Sperry v. Florida - 373 U.S. 379, 83 S. Ct. 1322 (1963)

Rule:

A state may not enforce licensing requirements which, though valid in the absence of federal regulation, give the state's licensing board a virtual power of review over the federal determination that a person or agency is qualified and entitled to perform certain functions, or which impose upon the performance of activity sanctioned by federal license additional conditions not contemplated by Congress. No state law can hinder or obstruct the free use of a license granted under an act of Congress.

Facts:

Petitioner was not a lawyer and has never been admitted to the Bar of any State; but, under regulations issued by the Commissioner of Patents with the approval of the Secretary of Commerce pursuant to 35 U.S.C. § 31, he has been authorized to practice before the United States Patent Office. As part of that practice, he has for many years represented patent applicants, prepared and prosecuted their applications, and advised them in connection with their applications in the State of Florida. The Florida Bar sued in the Supreme Court of Florida to enjoin the performance of these and other specified acts within the State, contending that they constituted unauthorized practice of law. Holding that the petitioner's conduct constituted the unauthorized practice of law within the state, the court enjoined him from preparing and prosecuting patent applications and rendering legal opinions as to patentability or infringement on patent rights.
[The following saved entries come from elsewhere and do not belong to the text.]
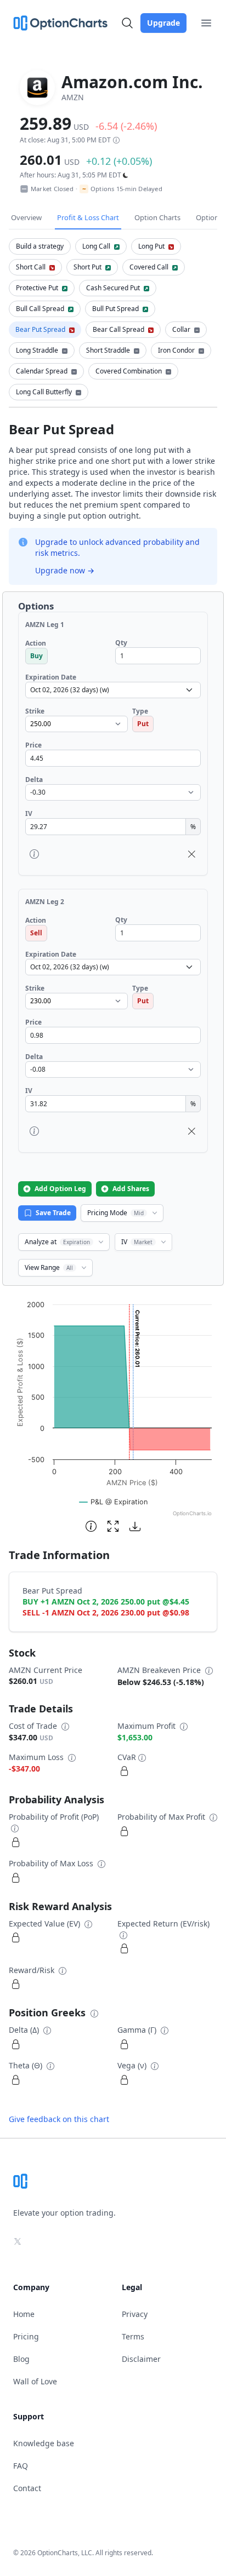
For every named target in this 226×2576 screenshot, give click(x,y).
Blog (21, 2359)
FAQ (20, 2465)
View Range (49, 1267)
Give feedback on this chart (59, 2119)
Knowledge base (43, 2443)
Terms (133, 2336)
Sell (36, 933)
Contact (27, 2488)
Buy (36, 655)
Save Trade (53, 1212)
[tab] (40, 246)
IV (136, 1241)
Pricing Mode (115, 1212)
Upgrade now (64, 570)
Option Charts (157, 217)
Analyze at (57, 1241)
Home (24, 2314)
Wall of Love (35, 2381)
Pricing (26, 2336)
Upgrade (163, 23)
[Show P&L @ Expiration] (114, 1502)
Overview (26, 217)
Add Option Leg (60, 1188)
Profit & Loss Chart (88, 217)
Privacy (135, 2314)
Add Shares (130, 1188)
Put (143, 723)
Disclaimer (141, 2359)
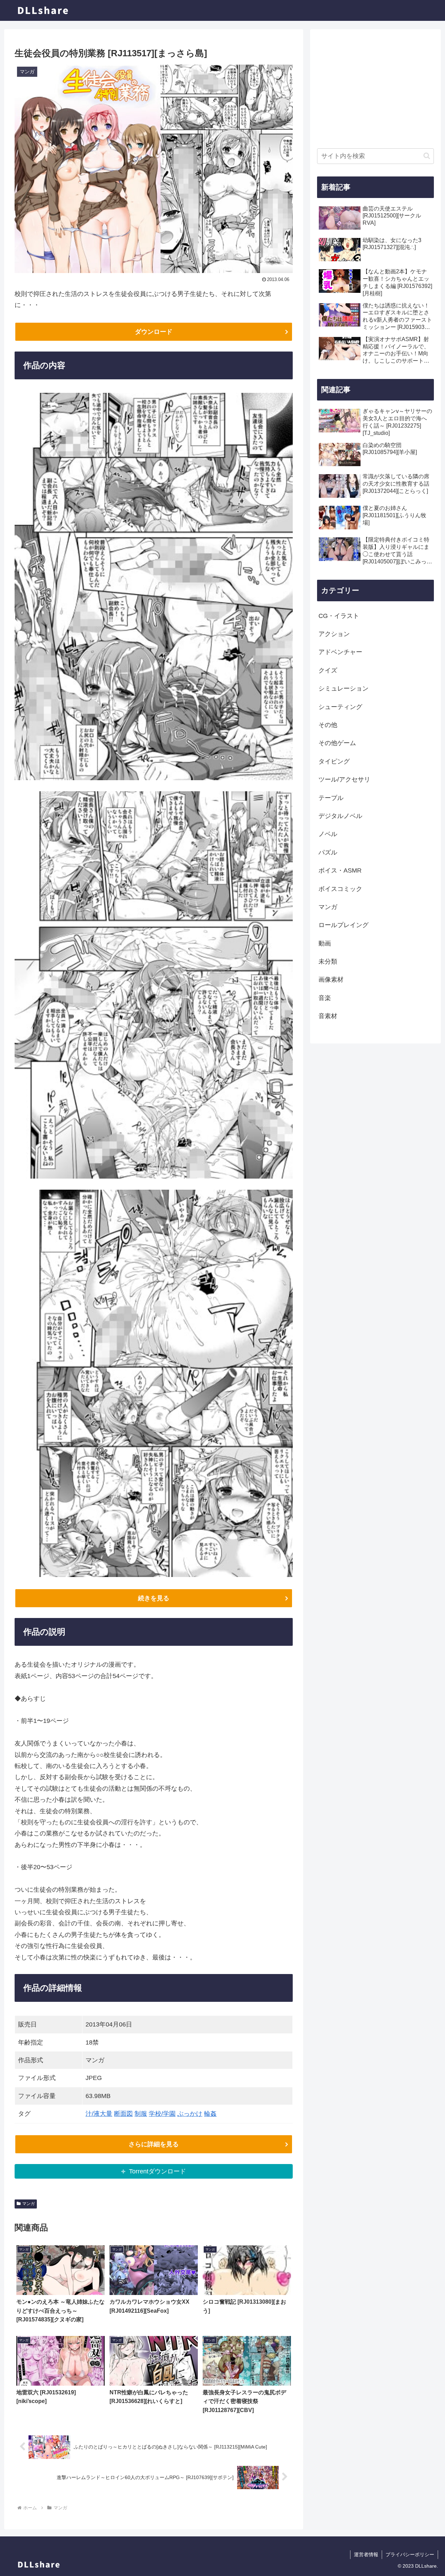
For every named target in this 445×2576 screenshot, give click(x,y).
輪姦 (210, 2113)
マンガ (28, 2203)
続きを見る (153, 1598)
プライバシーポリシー (410, 2554)
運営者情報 (366, 2554)
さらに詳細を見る (154, 2144)
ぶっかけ (189, 2113)
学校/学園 (162, 2113)
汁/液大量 (99, 2113)
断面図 (123, 2113)
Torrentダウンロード (157, 2171)
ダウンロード (153, 331)
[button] (427, 156)
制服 (141, 2113)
A writ of certiorari was granted. 

Issue:

Under the circumstances, was it proper to enjoin petitioner from preparing and prosecuting patent applications and rendering legal opinions as to patentability or infringement on patent rights? 

Answer:

No.

Conclusion:

The order enjoining petitioner was vacated and remanded because it prohibited him from performing tasks which were incident to the preparation and prosecution of patent applications before the Patent Office. 35 U.S.C. § 31, which permitted nonlawyers to represent applicants before the Patent Office, preempted Florida law, under which the preparation and prosecution of patent applications for others constituted the practice of law. According to the Court, petitioner maintained an office in Florida, held himself out as a patent attorney, prepared patent applications, represented clients before the Patent Office, and was not a member of the bar of any state. The Court held that 35 U.S.C. § 31 expressly permitted the Commissioner of Patents to authorize practice before the Patent Office by nonlawyers, and the Commissioner had explicitly granted such authority. Under the Supremacy Clause, Florida may not deny petitioner the right to perform the functions within the scope of the federal authority.